Theodore Sendak, Atty. Gen. of Indiana by Anthony J. Metz, III, Deputy Atty. Gen., James Young, U. S. Dist. Atty. by Thomas L. Bose, Asst. U. S. Atty., Indianapolis, Ind., for defendants.

 
MEMORANDUM OPINION

NOLAND, District Judge.

Plaintiff herein is an Ohio limited partnership operating a shopping center complex in South Bend, Indiana, doing business as Scottsdale Mall. The defendants are the Indiana State Highway Commission (hereinafter ISHC) and its individual members *298 acting for and on behalf of the State of Indiana. See, Ind.Code 1976 §§ 8-13-3-7, 8-13-5-8, X-XX-X-XX.

The general subject of this controversy encompasses the projected development of the by-pass around the southeast quadrant of the South Bend-Elkhart metropolitan area (hereinafter East By-Pass). This highway improvement would traverse a path from existing U.S. 31 South of South Bend, at the point where an existing federally funded by-pass of the southwest quadrant of South Bend intersects U.S. 31 (hereinafter West By-Pass), to a point on existing U.S. 20 east of Elkhart. The principal dispute herein focuses on the center line of one segment of the East By-Pass which bisects plaintiff's property near the western terminus of the project at U.S. 31.

As presently planned, a 3.8 mile segment of the East By-Pass from U.S. 31 east to State Road 331 (hereinafter First Segment) would intersect and sever plaintiff's property thereby permanently removing five hundred ninety-nine (599) parking spaces and rendering inoperative expansion of the complex inherent in its design. On June 11, 1974, plaintiff attempted to avoid these consequences by offering to transfer to the defendants a 20 acre parcel of land south of Scottsdale Mall and to provide waivers of damage claims from the plaintiff, its mortgagor and tenants, if the defendants would agree to relocate the center line of First Segment so that it traversed the adjacent twenty acre tract. This proposal has been styled "Alternate B" by the parties herein. The plaintiff asserts the acquisition cost of its property under the original design of the First Segment would be $2.4 million, while Alternate B would result in a gift to the State of land valued by plaintiff at $600,000.

After considering various alternatives, the ISHC advised the plaintiff on December 5, 1974, of the defendant's intention to proceed with the First Segment of the East By-Pass as originally proposed. As of that date, the defendants had maintained their option to obtain federal highway funds for construction of the First Segment by programming this section of highway for such assistance as required by federal statute and regulations.

============

◆ **Directives**:
**1.** Give again the passage of the memorandum opinion starting with "Theodore Sendak, Atty." and going on through "NOLAND, District Judge.", copied word for word.
**2.** According to the memorandum opinion, how many parking spaces would the First Segment permanently remove from the plaintiff's property?

◆ **Data rows**:
============

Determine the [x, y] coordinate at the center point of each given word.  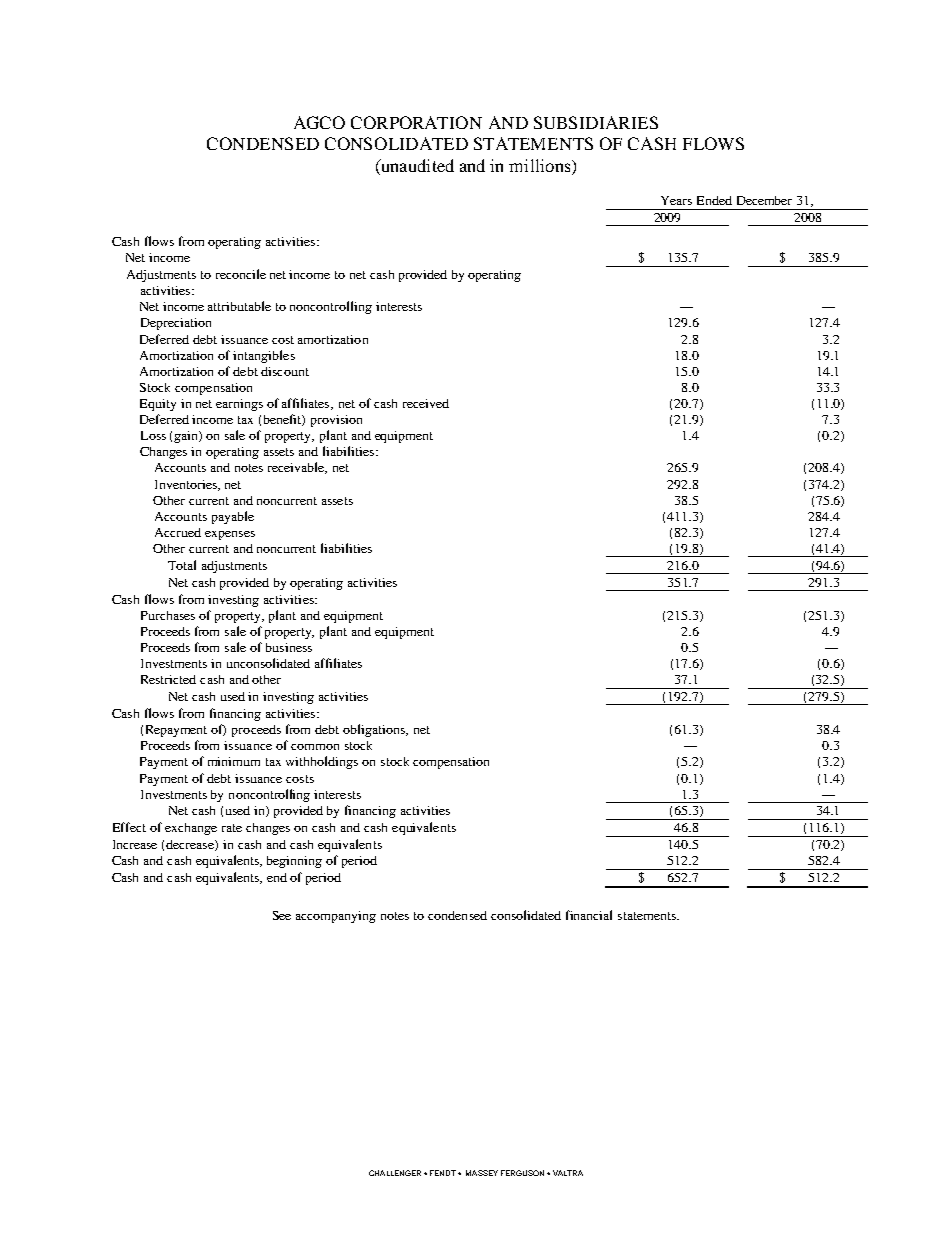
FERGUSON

============

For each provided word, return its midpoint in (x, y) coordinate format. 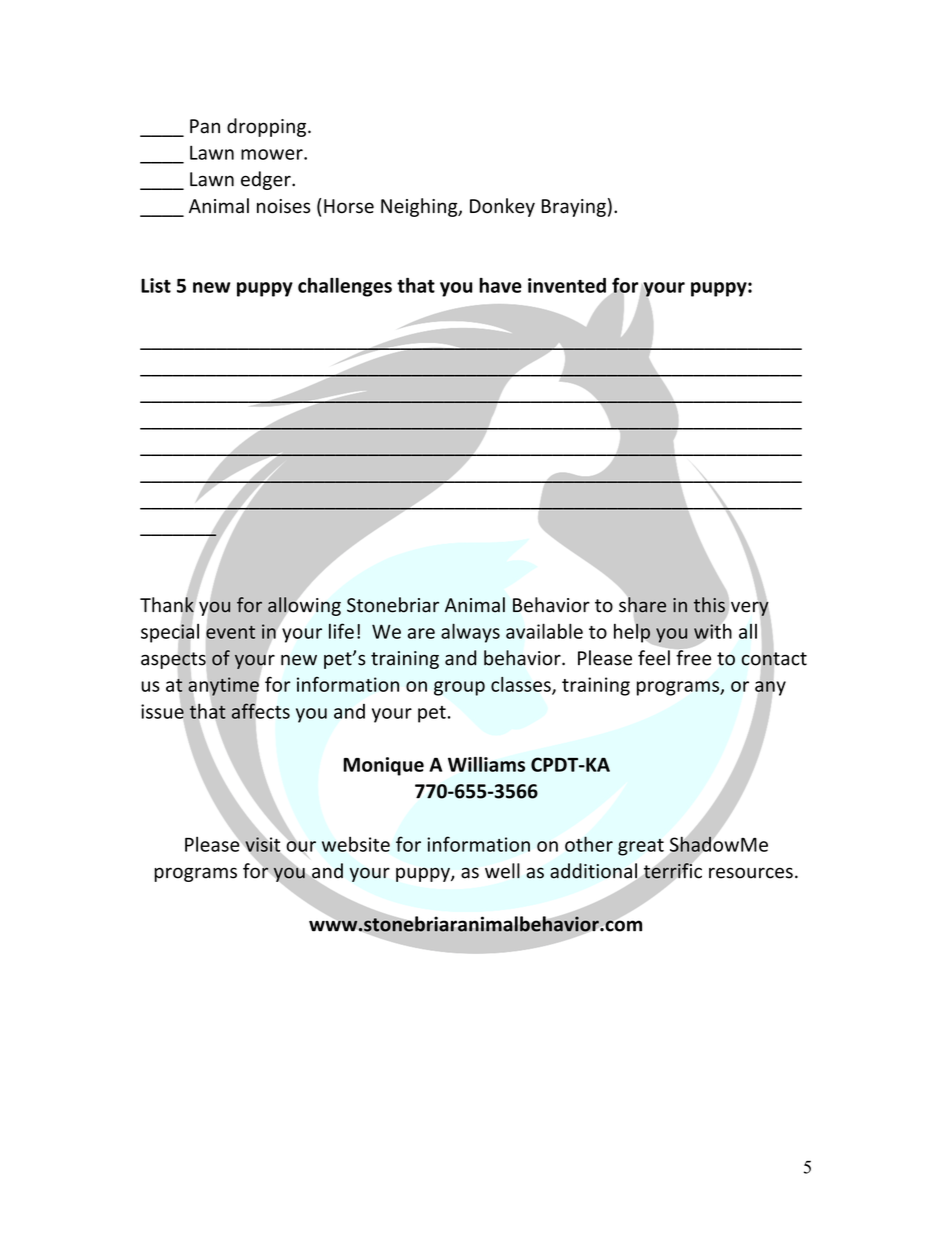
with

============

◆ **Solutions to each task**:
**1.**
Theodore Sendak, Atty. Gen. of Indiana by Anthony J. Metz, III, Deputy Atty. Gen., James Young, U. S. Dist. Atty. by Thomas L. Bose, Asst. U. S. Atty., Indianapolis, Ind., for defendants.

 
MEMORANDUM OPINION

NOLAND, District Judge.

**2.** Five hundred ninety-nine (599) parking spaces.